++++ TASK INPUT ++++

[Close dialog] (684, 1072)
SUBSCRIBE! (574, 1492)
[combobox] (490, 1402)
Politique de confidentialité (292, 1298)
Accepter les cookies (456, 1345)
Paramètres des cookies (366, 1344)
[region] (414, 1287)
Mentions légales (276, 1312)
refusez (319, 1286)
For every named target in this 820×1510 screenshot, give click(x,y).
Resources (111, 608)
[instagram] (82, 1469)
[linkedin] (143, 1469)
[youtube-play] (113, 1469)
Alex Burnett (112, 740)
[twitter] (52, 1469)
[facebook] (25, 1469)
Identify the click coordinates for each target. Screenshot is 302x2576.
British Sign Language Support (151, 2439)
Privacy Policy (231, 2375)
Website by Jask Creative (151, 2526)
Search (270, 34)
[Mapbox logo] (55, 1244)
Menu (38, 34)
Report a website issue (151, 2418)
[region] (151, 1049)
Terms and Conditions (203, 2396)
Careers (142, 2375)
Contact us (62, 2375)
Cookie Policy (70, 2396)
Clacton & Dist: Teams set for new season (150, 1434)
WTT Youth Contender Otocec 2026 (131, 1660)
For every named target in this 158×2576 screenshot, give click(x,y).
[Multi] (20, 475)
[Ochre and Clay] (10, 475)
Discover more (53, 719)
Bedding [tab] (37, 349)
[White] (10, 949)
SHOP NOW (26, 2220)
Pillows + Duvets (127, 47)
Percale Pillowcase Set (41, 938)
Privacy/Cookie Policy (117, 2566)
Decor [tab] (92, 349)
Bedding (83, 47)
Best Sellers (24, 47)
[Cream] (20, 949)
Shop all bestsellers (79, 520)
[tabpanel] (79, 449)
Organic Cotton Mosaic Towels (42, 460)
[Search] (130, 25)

++++

## TASK DESCRIPTION
In the listing above, find the line containing "Politique de confidentialité (292, 1298)" and the line containing "Resources (111, 608)", then repeat those two lines and everything between them exactly.

## ANSWER TO THIS PROBLEM
Politique de confidentialité (292, 1298)
Accepter les cookies (456, 1345)
Paramètres des cookies (366, 1344)
[region] (414, 1287)
Mentions légales (276, 1312)
refusez (319, 1286)
For every named target in this 820×1510 screenshot, give click(x,y).
Resources (111, 608)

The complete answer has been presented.